Obesen zijn gevoeliger voor onmiddellijke beloning en minder gevoelig voor negatieve consequenties op de langere termijn dan mensen met een gezond gewicht. Vet en suikerrijk voedsel is een krachtige natuurlijke beloning, overal verkrijgbaar, direct en nog goedkoop ook. De gewichtstoename volgt later pas.
Mensen met overgewicht zijn impulsiever dan mensen met een gezond gewicht. Dat betekent dat zij sneller reageren zonder eerst na te denken en ze kunnen verleidingen moeilijker weerstaan. Impulsiviteit is gekoppeld aan zelfcontrole, een term die gebruikt wordt beheersing in het hier en nu aan te geven. Zelfregulatie verwijst naar breder doelgericht gedrag, zoals iets willen bereiken op de lange termijn. Dit vereist motivatie en ook cognitieve capaciteit om het leven zo in te richten : willen is niet genoeg, kunnen is minstens zo belangrijk. Succesvol afvallen doet een buitengewoon groot beroep op iemands vermogen tot langdurige zelfregulatie. Die zelfregulatie capaciteiten worden onder de noemer executieve functies geschaard: het zijn allerlei cognitieve vaardigheden die zelfcontrole en zelfregulatie beïnvloeden, zoals het vermogen tot inhibitie van opdringerige impulsen en de capaciteit om relevante informatie in het werkgeheugen doelgericht te gebruiken.

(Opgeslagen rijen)
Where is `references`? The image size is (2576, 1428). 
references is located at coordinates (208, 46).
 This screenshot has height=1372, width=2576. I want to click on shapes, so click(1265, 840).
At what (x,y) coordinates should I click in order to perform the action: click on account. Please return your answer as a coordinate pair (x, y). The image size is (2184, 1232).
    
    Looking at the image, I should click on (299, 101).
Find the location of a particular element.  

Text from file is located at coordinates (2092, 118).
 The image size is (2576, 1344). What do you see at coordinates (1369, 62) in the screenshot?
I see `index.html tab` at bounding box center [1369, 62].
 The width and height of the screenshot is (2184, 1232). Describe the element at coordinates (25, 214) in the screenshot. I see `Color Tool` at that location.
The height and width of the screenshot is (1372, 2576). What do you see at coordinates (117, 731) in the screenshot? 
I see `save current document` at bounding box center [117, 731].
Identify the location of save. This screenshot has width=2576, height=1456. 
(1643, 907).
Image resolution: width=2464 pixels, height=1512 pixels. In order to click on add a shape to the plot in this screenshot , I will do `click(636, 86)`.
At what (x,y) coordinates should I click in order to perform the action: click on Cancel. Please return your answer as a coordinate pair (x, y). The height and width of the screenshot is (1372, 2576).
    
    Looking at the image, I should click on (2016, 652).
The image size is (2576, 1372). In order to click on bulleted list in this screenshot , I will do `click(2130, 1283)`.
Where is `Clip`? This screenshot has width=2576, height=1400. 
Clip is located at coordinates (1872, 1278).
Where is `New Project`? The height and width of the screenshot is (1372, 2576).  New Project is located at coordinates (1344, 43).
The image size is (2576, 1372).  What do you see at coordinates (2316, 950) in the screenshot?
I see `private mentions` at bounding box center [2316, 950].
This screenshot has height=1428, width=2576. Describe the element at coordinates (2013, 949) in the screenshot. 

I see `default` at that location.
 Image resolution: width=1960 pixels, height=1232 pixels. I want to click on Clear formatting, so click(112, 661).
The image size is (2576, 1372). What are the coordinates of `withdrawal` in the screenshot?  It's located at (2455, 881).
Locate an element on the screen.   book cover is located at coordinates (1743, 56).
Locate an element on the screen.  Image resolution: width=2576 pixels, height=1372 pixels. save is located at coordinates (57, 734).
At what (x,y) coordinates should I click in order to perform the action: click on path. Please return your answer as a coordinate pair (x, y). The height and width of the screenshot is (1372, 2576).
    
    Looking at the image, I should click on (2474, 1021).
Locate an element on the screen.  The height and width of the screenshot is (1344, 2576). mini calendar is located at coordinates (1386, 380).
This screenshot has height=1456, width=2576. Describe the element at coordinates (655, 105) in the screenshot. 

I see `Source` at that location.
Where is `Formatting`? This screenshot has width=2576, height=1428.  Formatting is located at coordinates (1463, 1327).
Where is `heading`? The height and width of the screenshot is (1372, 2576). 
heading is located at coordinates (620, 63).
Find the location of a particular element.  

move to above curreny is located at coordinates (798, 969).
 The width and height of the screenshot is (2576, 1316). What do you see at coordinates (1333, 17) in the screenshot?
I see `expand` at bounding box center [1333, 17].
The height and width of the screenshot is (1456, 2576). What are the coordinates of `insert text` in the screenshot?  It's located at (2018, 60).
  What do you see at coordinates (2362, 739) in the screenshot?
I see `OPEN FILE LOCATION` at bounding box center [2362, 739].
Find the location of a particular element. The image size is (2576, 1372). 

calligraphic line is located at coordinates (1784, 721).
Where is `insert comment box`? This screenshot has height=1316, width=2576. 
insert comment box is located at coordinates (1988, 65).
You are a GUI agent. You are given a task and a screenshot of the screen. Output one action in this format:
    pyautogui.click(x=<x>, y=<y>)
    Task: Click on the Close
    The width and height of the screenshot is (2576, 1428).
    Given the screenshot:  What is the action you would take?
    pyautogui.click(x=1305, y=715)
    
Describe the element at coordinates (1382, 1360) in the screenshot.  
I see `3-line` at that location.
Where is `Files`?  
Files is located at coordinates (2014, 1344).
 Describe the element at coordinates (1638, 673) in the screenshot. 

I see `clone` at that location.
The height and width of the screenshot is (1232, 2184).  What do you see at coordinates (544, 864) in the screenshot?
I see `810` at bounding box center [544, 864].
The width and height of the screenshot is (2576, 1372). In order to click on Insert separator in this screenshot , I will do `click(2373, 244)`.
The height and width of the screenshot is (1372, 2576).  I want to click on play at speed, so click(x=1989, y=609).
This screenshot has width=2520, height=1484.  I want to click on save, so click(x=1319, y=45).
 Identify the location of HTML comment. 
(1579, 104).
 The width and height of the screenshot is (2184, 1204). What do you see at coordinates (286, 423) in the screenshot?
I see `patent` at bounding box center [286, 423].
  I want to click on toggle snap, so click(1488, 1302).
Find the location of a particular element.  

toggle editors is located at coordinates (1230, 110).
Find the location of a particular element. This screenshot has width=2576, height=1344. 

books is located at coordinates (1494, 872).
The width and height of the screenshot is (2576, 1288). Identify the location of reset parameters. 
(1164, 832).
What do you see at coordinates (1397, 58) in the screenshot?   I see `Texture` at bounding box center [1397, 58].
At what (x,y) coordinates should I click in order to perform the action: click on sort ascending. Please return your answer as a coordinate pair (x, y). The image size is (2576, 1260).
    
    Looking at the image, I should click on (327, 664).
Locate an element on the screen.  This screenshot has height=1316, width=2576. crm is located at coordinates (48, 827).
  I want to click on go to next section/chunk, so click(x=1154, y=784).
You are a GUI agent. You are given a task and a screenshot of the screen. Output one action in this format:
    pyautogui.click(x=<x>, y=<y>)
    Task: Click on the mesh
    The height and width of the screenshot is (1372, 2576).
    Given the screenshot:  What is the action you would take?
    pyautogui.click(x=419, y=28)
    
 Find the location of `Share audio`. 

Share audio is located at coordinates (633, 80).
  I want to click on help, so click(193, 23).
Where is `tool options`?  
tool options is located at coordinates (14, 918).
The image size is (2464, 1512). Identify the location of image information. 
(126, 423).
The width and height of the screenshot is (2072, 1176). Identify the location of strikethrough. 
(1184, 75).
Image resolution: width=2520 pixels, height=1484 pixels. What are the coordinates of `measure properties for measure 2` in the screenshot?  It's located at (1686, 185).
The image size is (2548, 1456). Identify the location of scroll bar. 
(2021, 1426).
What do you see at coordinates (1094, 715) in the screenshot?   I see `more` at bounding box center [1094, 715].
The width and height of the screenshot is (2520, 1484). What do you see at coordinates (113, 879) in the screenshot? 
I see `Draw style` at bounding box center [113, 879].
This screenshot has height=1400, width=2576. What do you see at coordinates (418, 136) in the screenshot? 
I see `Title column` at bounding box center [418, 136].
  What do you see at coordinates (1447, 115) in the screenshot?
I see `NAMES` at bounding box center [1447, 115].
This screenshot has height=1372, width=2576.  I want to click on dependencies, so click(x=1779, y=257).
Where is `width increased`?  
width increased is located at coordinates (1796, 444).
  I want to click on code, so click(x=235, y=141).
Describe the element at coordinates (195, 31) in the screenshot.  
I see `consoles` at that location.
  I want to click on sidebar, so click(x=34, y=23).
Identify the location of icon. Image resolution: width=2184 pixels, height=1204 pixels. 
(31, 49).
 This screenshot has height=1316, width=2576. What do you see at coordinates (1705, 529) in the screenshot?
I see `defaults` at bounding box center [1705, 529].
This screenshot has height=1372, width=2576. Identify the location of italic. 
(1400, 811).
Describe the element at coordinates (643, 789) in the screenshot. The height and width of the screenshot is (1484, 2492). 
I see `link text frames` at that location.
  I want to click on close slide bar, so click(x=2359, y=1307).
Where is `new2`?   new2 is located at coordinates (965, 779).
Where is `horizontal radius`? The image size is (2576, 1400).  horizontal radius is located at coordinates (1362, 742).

■ Opdrachteisen ■
Waarnaar verwijst zelfregulatie volgens de gegeven tekst?

■ Antwoordvak ■
Naar breder doelgericht gedrag, zoals iets willen bereiken op de lange termijn.